- Flag Coat of arms
- Urrea de Gaén is located in Spain Urrea de Gaén
- Coordinates: 41°10′N 0°28′W﻿ / ﻿41.167°N 0.467°W
- Country: Spain
- Autonomous community: Aragon
- Province: Teruel
- Municipality: Urrea de Gaén

Area
- • Total: 41.42 km^{2} (15.99 sq mi)
- Elevation: 308 m (1,010 ft)

Population (2025-01-01)
- • Total: 455
- • Density: 11.0/km^{2} (28.5/sq mi)
- Time zone: UTC+1 (CET)
- • Summer (DST): UTC+2 (CEST)

= Urrea de Gaén =

Urrea de Gaén is a municipality located in the province of Teruel, community of Aragon, Spain. According to the 2004 census (INE), the municipality has a population of 568 inhabitants.

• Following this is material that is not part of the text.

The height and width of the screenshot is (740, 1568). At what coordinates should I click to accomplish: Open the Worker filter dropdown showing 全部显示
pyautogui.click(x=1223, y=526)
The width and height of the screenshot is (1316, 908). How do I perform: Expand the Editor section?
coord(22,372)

Located in the Lower Martin river area, in the Ebro basin, at the left bank of the Martin river, at 308 meters of elevation. It lies 160 km away from Teruel, the province capital, and 75 km away from Zaragoza, capital of the community.

== History ==
Urrea de Gaén has known human settlement at least since the Chalcolithic period (2100 BC), as evidenced by ruins and remains discovered in numerous excavations. It was inhabited by tribes of Iberian sedentanos. Later there was the Roman occupation with a wide network of agricultural settlements (fundus) in the form of villas.

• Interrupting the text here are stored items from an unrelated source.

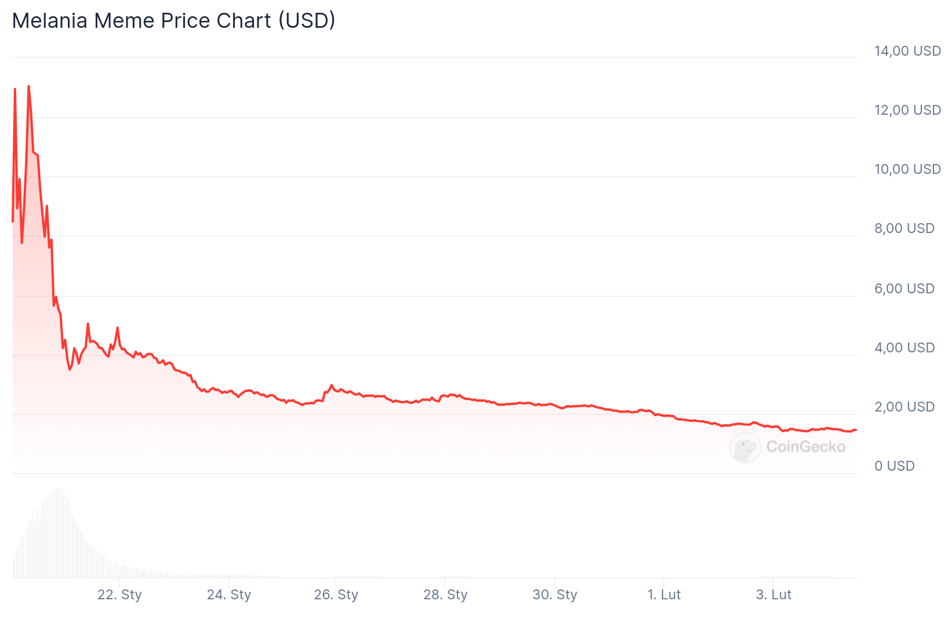
Task: Select the 1. Lut date marker
Action: (664, 594)
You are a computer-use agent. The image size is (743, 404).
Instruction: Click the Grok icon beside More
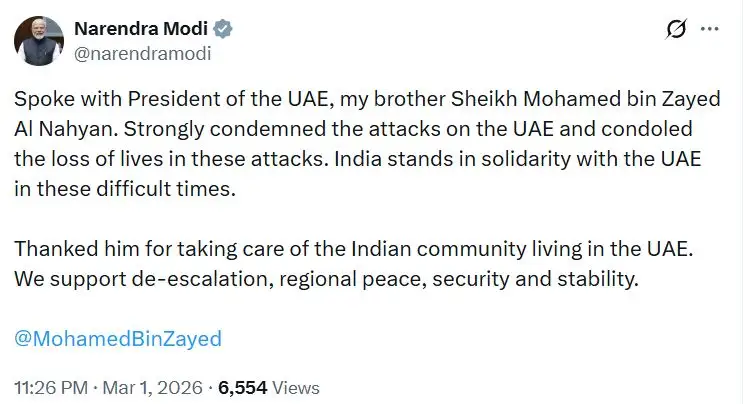[675, 30]
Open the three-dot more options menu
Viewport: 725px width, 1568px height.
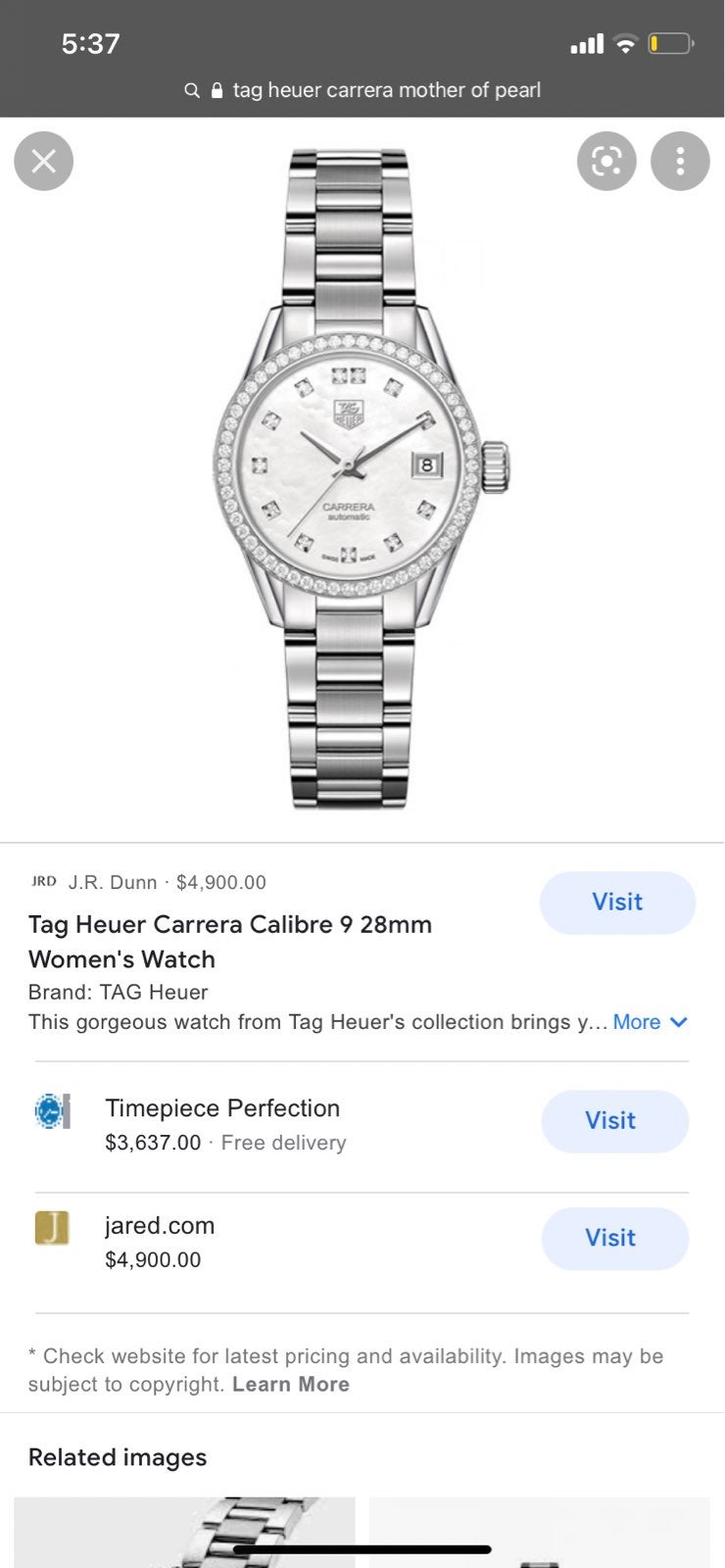[680, 161]
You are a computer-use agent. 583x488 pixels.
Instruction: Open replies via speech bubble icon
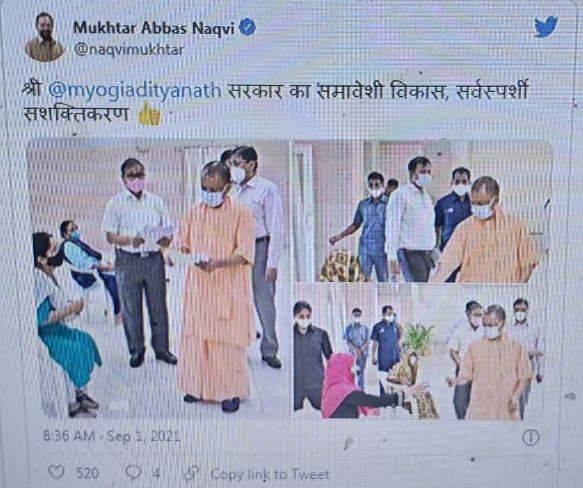[x=133, y=472]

A long Muslim occupation and residence (from the eighth century to 1610) left its mark in the local architecture in the Moorish styling of the village. The area was occupied by the Aragonese from the twelfth century, at the time of Ramon Berenguer IV and Petronila, becoming part of the Aragon defensive system. After multiple marriages, lawsuits and swaps, in 1268 King James I created the Lordship of Híjar for his natural son Pedro Fernandez de Hijar. Thereafter the town was always under the dominicatura of Híjar's house, until the abolition of the old regime, well into the nineteenth century.

== Monuments ==
The village is rich in architecture, history and art. Some of the more notable structures are:

- Iglesia de San Pedro Martir from the eighteenth century. Built in the baroque-style neoclassic of stone and brick. By the architect Agustín Sanz in 1782. It had a Bayeu Ramon altarpiece, a painting of St. Augustine of Jose Castillo, and another painting by Francisco de Goya, "Apparitions of the Virgin to Santiago", all missing today. The main altarpiece is the work of painter Alejandro Cañada, and there is a reproduction of Goya's painting on the altar of the Virgen del Pilar.
- The Town Hall Facade of the same period, in civil baroque style, built with brick. The bottom four arches, two of them below street level give way to the old Moorish and Jewish quarter (La Muela) and the New District.